Sebagaimana terdapat riwayat dalam hadits Ibnu Umar terdahulu : Perbanyaklah Tahlil, Takbir dan Tahmid pada waktu itu

Imam Bukhori berkata: “ Adalah Ibnu Umar dan Abu Hurairah radiallahuanhuma keluar ke pasar pada hari sepuluh bulan Dzul Hijjah, mereka berdua bertakbir dan orang-orangpun ikut bertakbir karenanya“, dia juga berkata: “ Adalah Umar bin Khottob bertakbir di kemahnya di Mina dan di dengar mereka yang ada dalam masjid, lalu mereka bertakbir dan bertakbir pula orang-orang yang di pasar hingga Mina bergetar oleh takbir “. Dan Ibnu Umar bertakbir di Mina pada hari-hari tersebut, setelah shalat dan di atas pembaringannya, di atas kudanya, di majlisnya dan saat berjalan pada semua hari-hari tersebut. Disunnahkan mengeraskan takbir karena perbuatan Umar tersebut dan anaknya dan Abu Hurairah radiallahuanhuma.

Maka hendaknya kita kaum muslimin menghidupkan sunnah yang telah ditinggalkan pada masa ini, bahkan hampir saja terlupakan hingga oleh mereka orang-orang shalih, berbeda dengan apa yang dilakukan oleh salafussalih terdahulu.

d. Puasa hari Arafah.

Puasa Arafah sangat dianjurkan bagi mereka yang tidak pergi haji, sebagaimana riwayat dari Rasulullah e bahwa dia berkata tentang puasa Arafah:

Saya berharap kepada Allah agar dihapuskan (dosa) setahun sebelumnya dan setahun sesudahnya (Riwayat Muslim)

e. Keutamaan hari raya kurban (tgl 10 Dzul Hijjah).

Banyak orang yang melalaikan hari yang besar ini, padahal para ulama berpendapat bahwa dia lebih utama dari hari-hari dalam setahun secara mutlak, bahkan termasuk pada hari Arafah. Ibnu Qoyyim –rahimahullah- berkata: “ Sebaik-baik hari disisi Allah adalah hari Nahr (hari raya qurban), dia adalah hari haji Akbar “, sebagaimana terdapat dalam sunan Abu Daud, Rasulullah e bersabda:

Sesungguh-nya hari-hari yang paling mulia disisi Allah adalah hari Nahr, kemudian hari qar

hari Qar adalah hari menetap di Mina, yaitu tanggal 11 Dzul Hijjah.
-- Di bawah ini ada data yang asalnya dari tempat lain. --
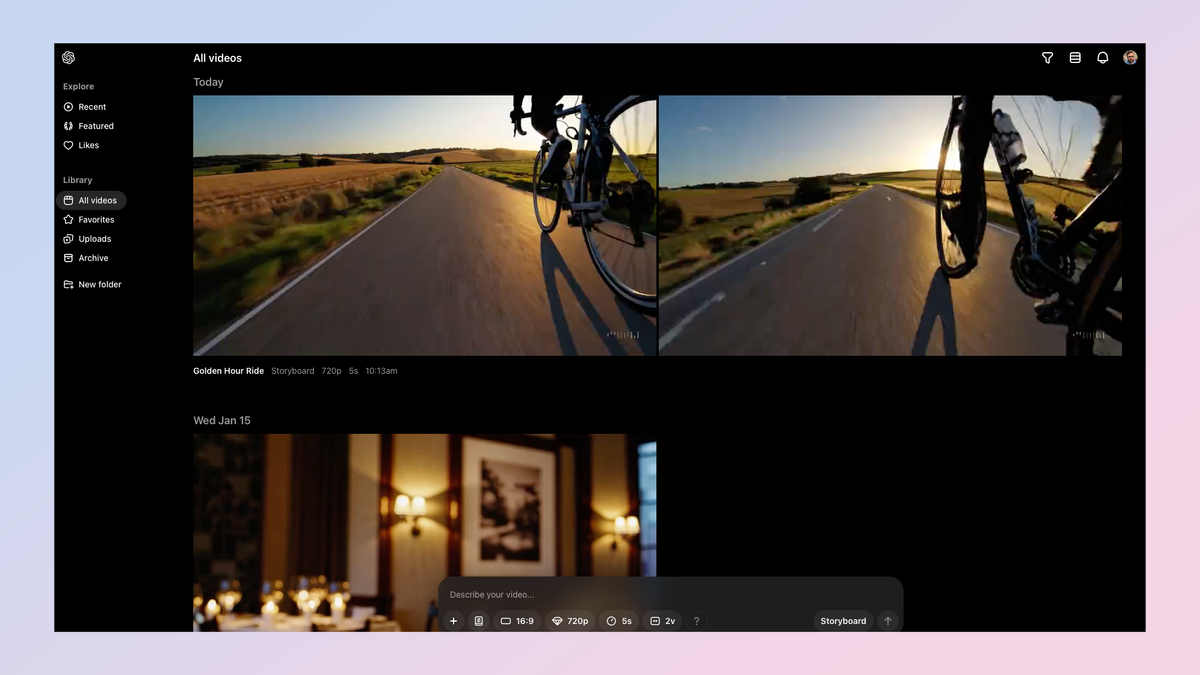Open the 2v variations selector
The width and height of the screenshot is (1200, 675).
663,620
Ada juga yang mengatakan bahwa hari Arafah lebih mulia dari hari Nahr, karena puasa pada hari itu menghapus dosa dua tahun, dan tidak ada hari yang lebih banyak Allah bebaskan orang dari neraka kecuali hari Arafah, dan karena pada hari tersebut Allah mendekat kepada hamba-Nya, kemudian Dia membanggakan kepada malaikat-Nya terhadap orang-orang yang sedang wukuf.
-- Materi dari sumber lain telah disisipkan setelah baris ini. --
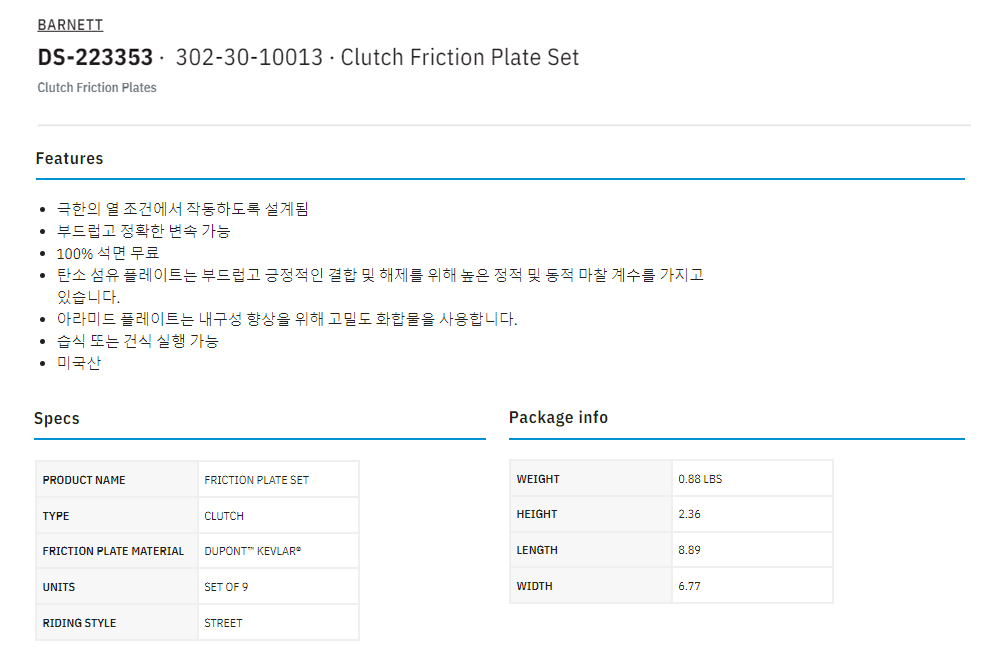
Task: Select the FRICTION PLATE SET value cell
Action: point(256,480)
Yang benar adalah pendapat pertama, karena hadits yang menunjukkan hal tersebut tidak ada yang menentangnya sama sekali. Namun, apakah dia lebih utama atau hari Arafah, hendaklah setiap muslim baik yang melaksanakan haji atau tidak berupaya sungguh-sungguh untuk mendapatkan keutamaan hari tersebut dan menggunakan kesempatan sebaik-baiknya.

BAGAIMANA KITA MENYAMBUT BULAN KEBAIKAN INI ??
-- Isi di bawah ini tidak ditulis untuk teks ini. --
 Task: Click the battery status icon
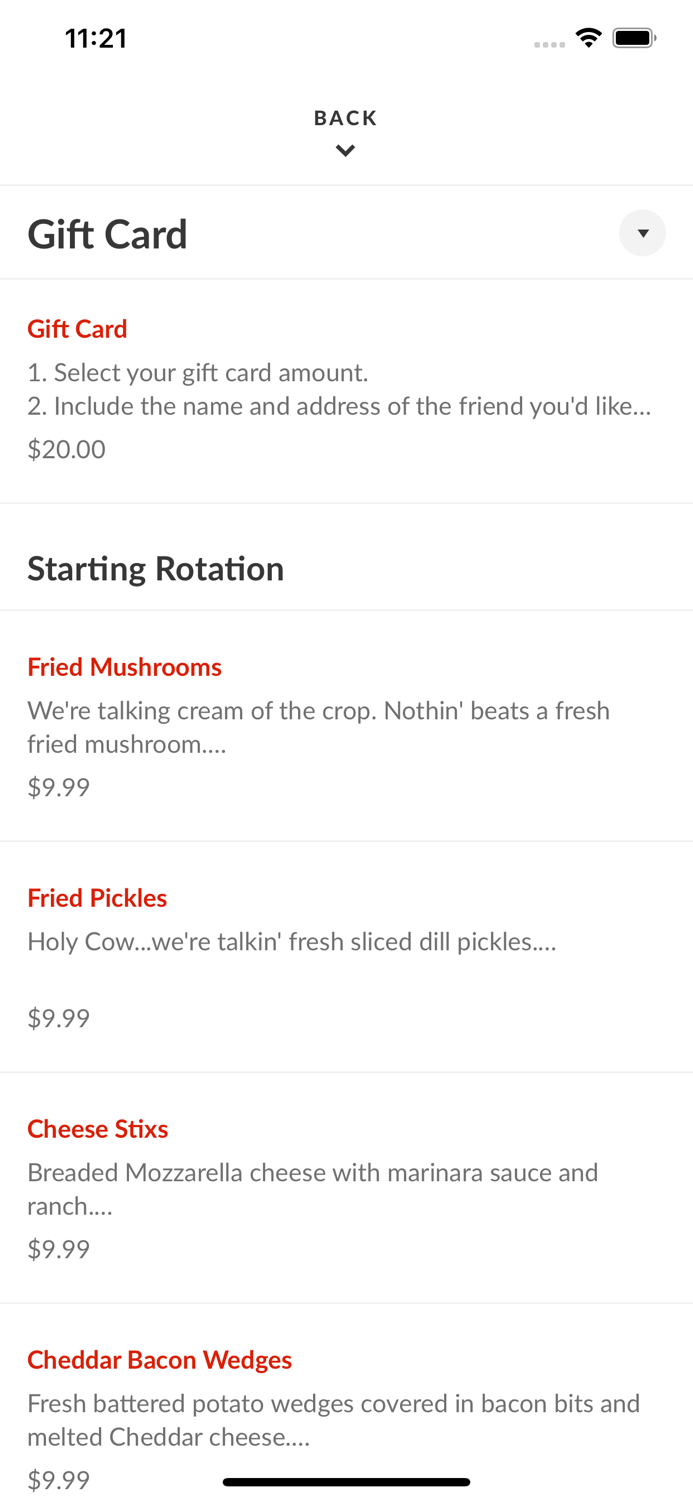634,38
Hendaklah setiap muslim berupaya untuk menyambut musim kebaikan ini secara umum dengan taubatan nasuha (taubat sungguh-sungguh), meninggalkan dosa dan kemaksiatan, karena dosa-dosalah yang mencegah dari manusia karunia rabb-Nya, dan menutup hatinya dari Tuhannya. Begitu juga dituntut untuk menyambut musim ini dengan tekad yang kuat dan sungguh-sungguh untuk mendapatkan keuntungan atas apa yang Allah ridhoi. Maka siapa yang benar dengan tekadnya Allah akan beri dia petunjuk :

وَالَّذِيْنَ جَاهَدُوا فِيْنَا لَنَهْدِيَنَّهُمْ سُبُلَنَا [العنكبوت : 69]

Dan orang-orang yang berjihad untuk (mencari keridhaan) Kami, benar-benar akan Kami tunjukkan kepada mereka jalan-jalan Kami “ (Al Ankabut 69)

Dan bersegeralah kamu kepada ampunan dari Tuhanmu dan kepada surga yang luas-nya seluas langit dan bumi yang disediakan untuk orang-orang yang bertakwa “ (Ali Imran 133)

Wahai akhi muslim……………

Berusahalah untuk mendapatkan kesempatan yang baik ini sebelum hilang dari hadapan anda dan anda akan menyesal, betapa buruknya waktu bagi orang yang menyesal. Karena sesungguhnya dunia ini sangat sedikit harinya dan kita sekarang di kampung amal perbuatan dan besok kita akan berada di kampung pembalasan, perhitungan, syurga dan neraka. Maka jadilah anda orang-orang yang Allah sifatkan dalam firman-Nya :

Sesungguhnya mereka adalah orang-orang yang selalu bersegera dalam (mengerjakan) perbuatan-perbuatan yang baik dan mereka berdoa kepada kami dengan harapan dan cemas. Dan mereka adalah orang-orang yang khusyu’ kepada Kami (Al Anbiya 90)

SEBAGIAN HUKUM BERKURBAN

DAN SYARI’ATNYA

Allah mensyariatkan berkurban dengan firman-Nya :

فَصَلِّ لِرَبِّكَ وَانْحَرْ [ الكوثر : 2 ]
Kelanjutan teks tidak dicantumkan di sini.